Há uma nova “gente” a chegar ao mundo da tecnologia. Não veste fato, não pede férias e não aparece no organigrama, mas trabalha. E trabalha bem. São agentes de inteligência artificial. E, no caso do MyClaw, vêm com garra.
O MyClaw representa um daqueles momentos raros em que algo deixa de ser apenas incremental e passa a indicar uma mudança clara de paradigma. Depois de uma fase dominada por chatbots (úteis, mas limitados a responder) surge, agora, uma nova abordagem: agentes de inteligência artificial capazes de agir.
Baseado no OpenClaw, um motor open source focado em agentes, o MyClaw transforma uma tecnologia complexa num produto acessível. Em vez de exigir setups técnicos pesados, permite criar rapidamente agentes com memória, acesso a ferramentas e integração com canais como WhatsApp, Telegram ou Slack. Mais que conversar, estes agentes podem executar tarefas reais. Embora muitas das funcionalidades não sejam novas isoladamente (API, automação, múltiplos agentes) o valor do MyClaw está na forma como tudo é integrado e disponibilizado. Funciona como um verdadeiro painel de controlo de agentes, onde se define o que sabem, o que fazem e quando atuam. Isso reduz drasticamente a barreira à experimentação e acelera a inovação.
O impacto é imediato: surgem agentes para suporte ao cliente, qualificação de leads, gestão de tarefas ou operações internas. Pequenos “funcionários digitais” que operam continuamente e com capacidade de adaptação. Ainda assim, a tecnologia está numa fase inicial. Existem desafios de fiabilidade, controlo e segurança que não podem ser ignorados. Mas isso não diminui a sua relevância.

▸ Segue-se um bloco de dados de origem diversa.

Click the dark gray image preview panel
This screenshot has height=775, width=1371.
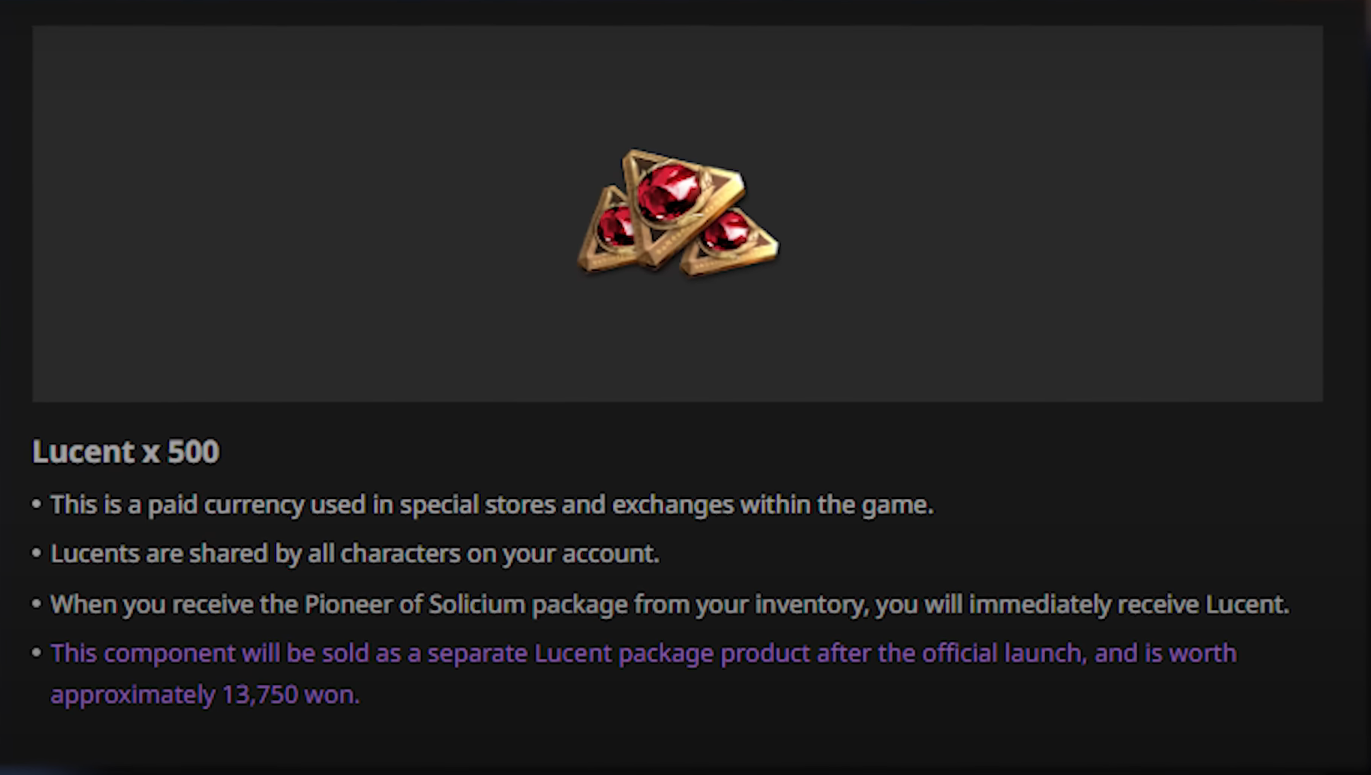677,214
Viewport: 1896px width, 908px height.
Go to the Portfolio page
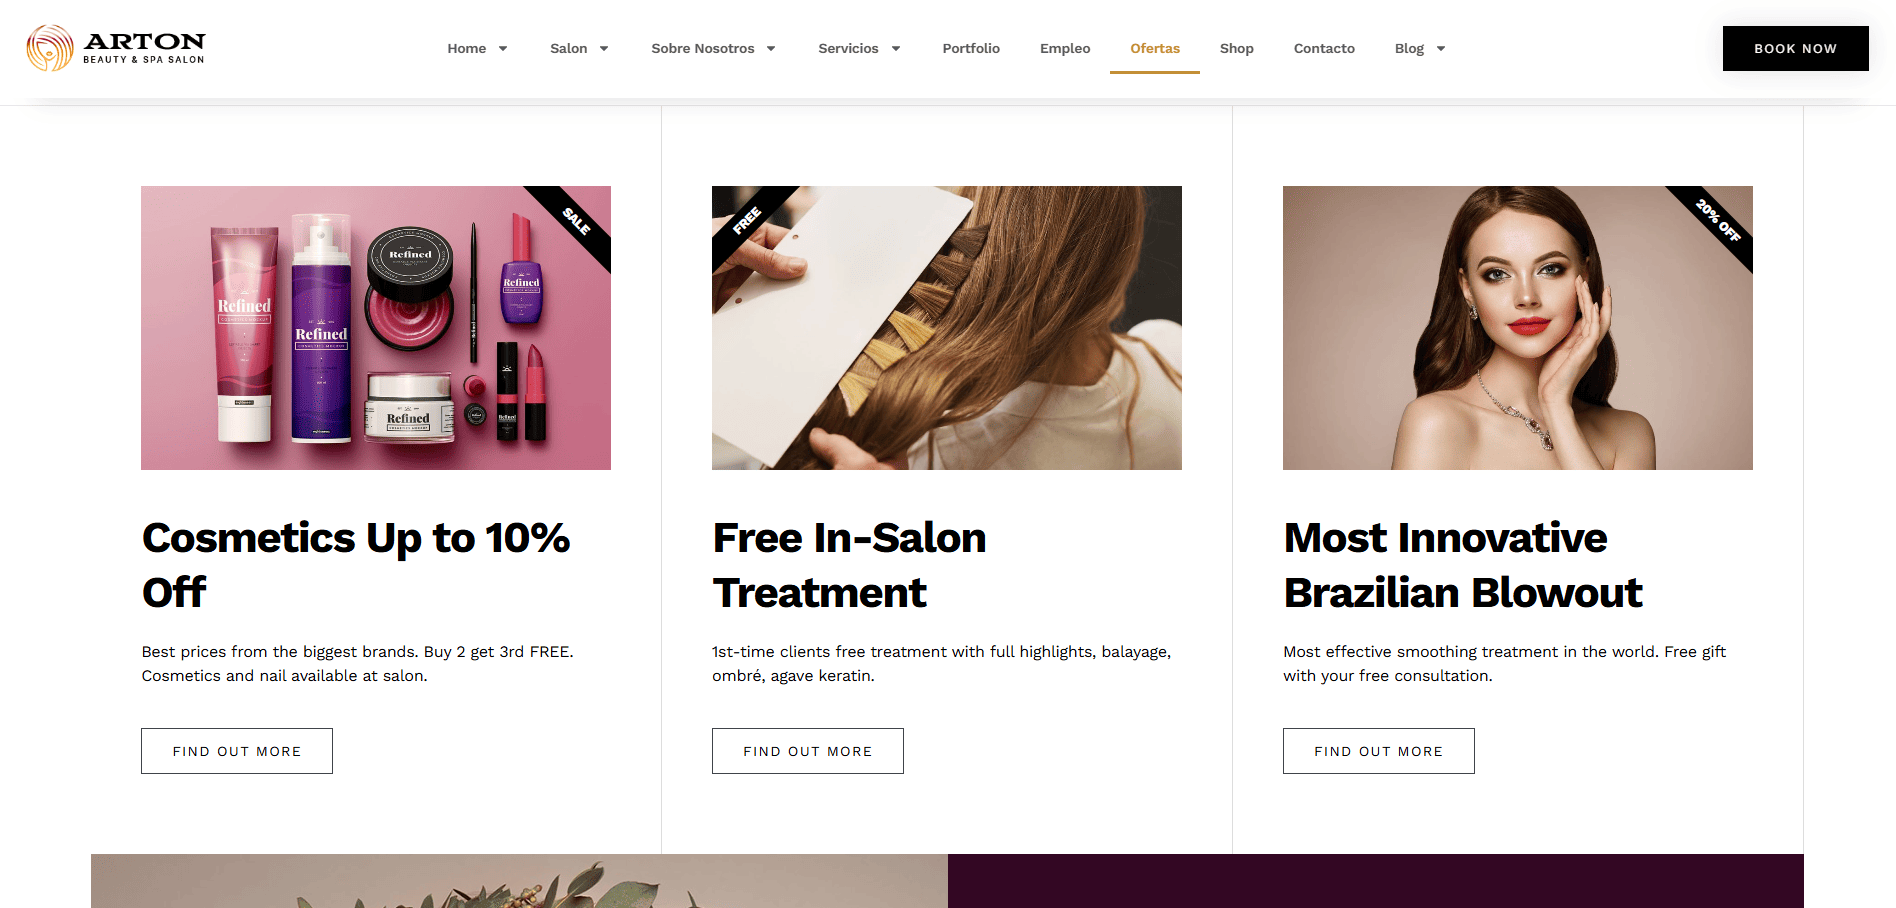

O MyClaw marca a transição de um modelo de interação baseado em perguntas e respostas para um modelo orientado à execução. Para empresas e developers, abre-se uma nova forma de pensar software: menos centrada em aplicações tradicionais e mais focada em comportamentos inteligentes. Independentemente de quem liderar este espaço no futuro, uma coisa é clara: esta nova “gente” tem garra e veio para ficar.